There was a significant difference between students' and facilitators' experiences of support. The majority of students felt their EPC facilitator supported them. The facilitators, however, felt much less support from their heads of the clinics. This is a serious problem when accepting the role of facilitator and has been previously noted . It was also discussed during the regularly held facilitator meetings. Some facilitators reported problems with heads not supporting or accepting their task as facilitators. This problem could be illuminated by returning to Biggs' constructive alignment, in which institutional climate, rules and procedures represent the fifth main component in university education. It is vital that faculty working as clinical facilitators have acceptance and support for their task from their heads and colleagues. This is necessary in order to enable the doctor to engage in educating future physicians. Therefore, our result that the support from facilitators' heads of clinics was low should be taken very seriously. In many instances in health care today, short-term perspectives on economic effectiveness appear to have taken the upper hand. Thus, the individual facilitator is left to handle a conflict between "health care production" and the reproduction of professional knowledge and skills to future colleagues; medical students' need of an education in the clinical context. The central question of student access to clinical learning experiences and facilitators appears to have been neglected on a system level, at least in the Swedish context. Helping medical students to learn in practice should be recognized and included as an important long-term task for the health care system. Providing a positive learning environment for medical students demands much more attention in negotiations between the academy, the medical profession, and health authorities.
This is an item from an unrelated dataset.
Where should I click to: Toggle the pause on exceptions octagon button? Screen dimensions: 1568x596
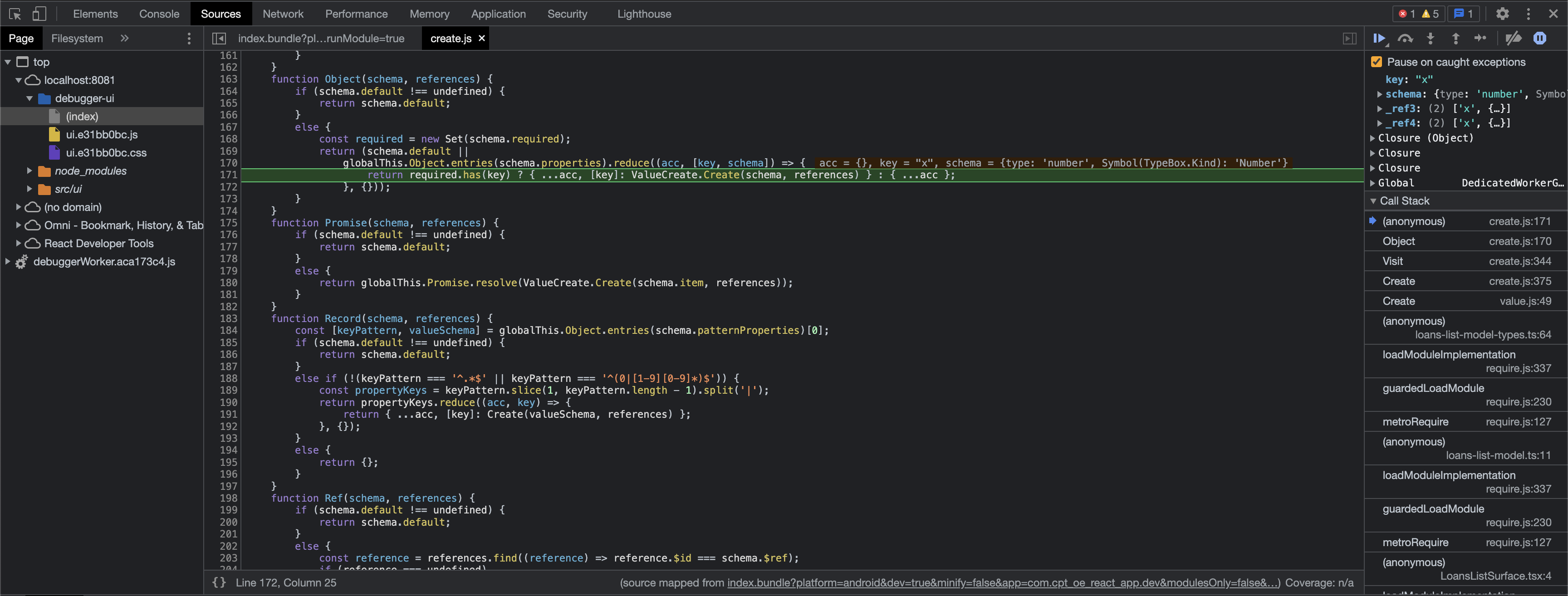point(1540,39)
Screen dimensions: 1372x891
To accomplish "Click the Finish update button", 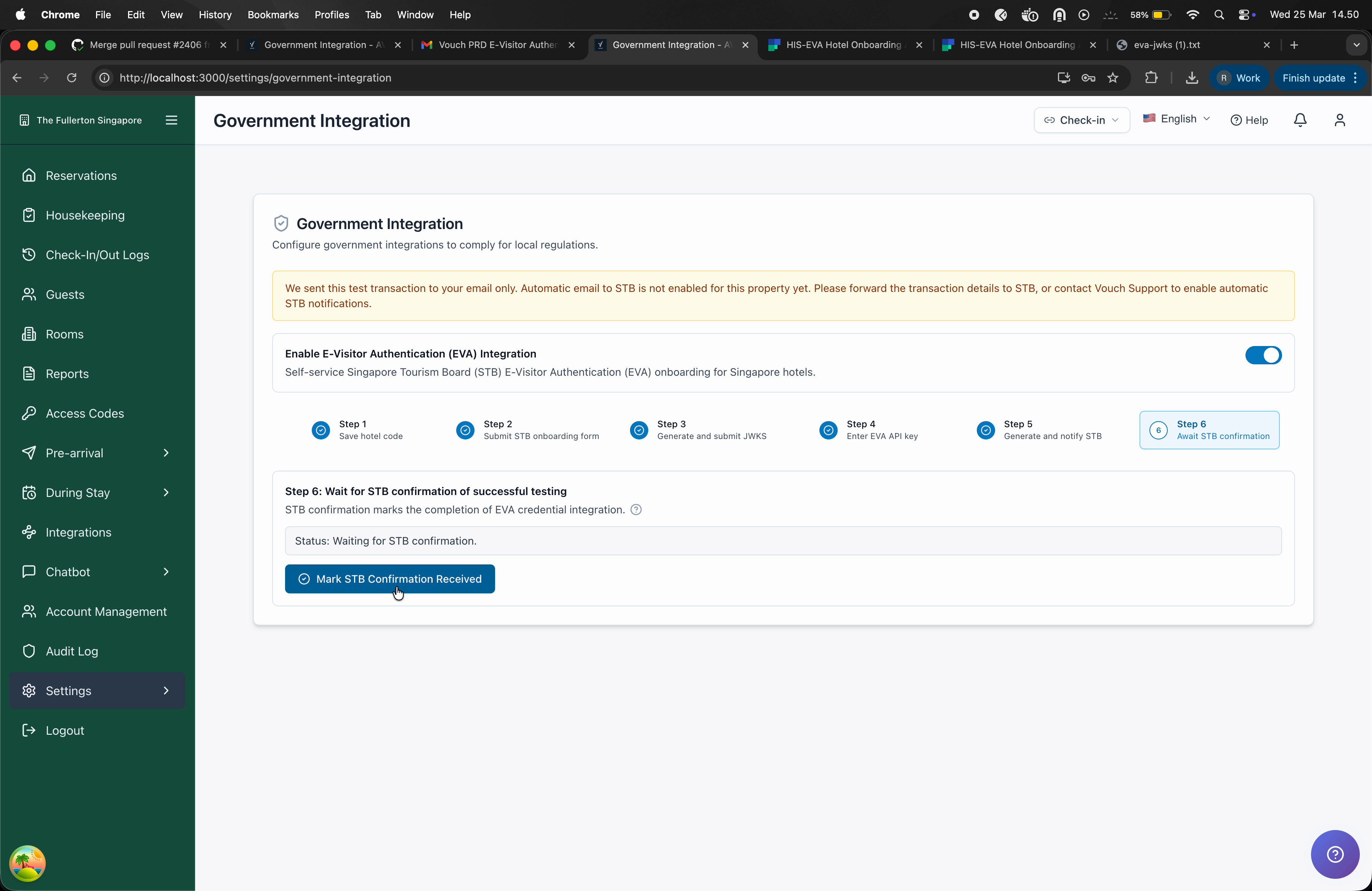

By studying the experiences of doctors as clinical facilitators we approach how doctors combine clinical work with their task as facilitators. Knowledge of the physician's perspective as a facilitator might provide the means to increase the positive experience of being a facilitator, thus assisting recruitment. The literature in this research area is growing and expanding [29–31]. Facilitator working conditions are likely to affect student learning. In this EPC course, the assignment as facilitator was voluntary, which likely resulted in motivated and interested facilitators. On the other hand, recruiting facilitators on a voluntary basis can be very time consuming and unpredictable. At many medical schools, the task of facilitator is compulsory and included in a physician's duties. Such a model might provide more stability but also addresses the need for further research on how to combine patients and students in daily medical work.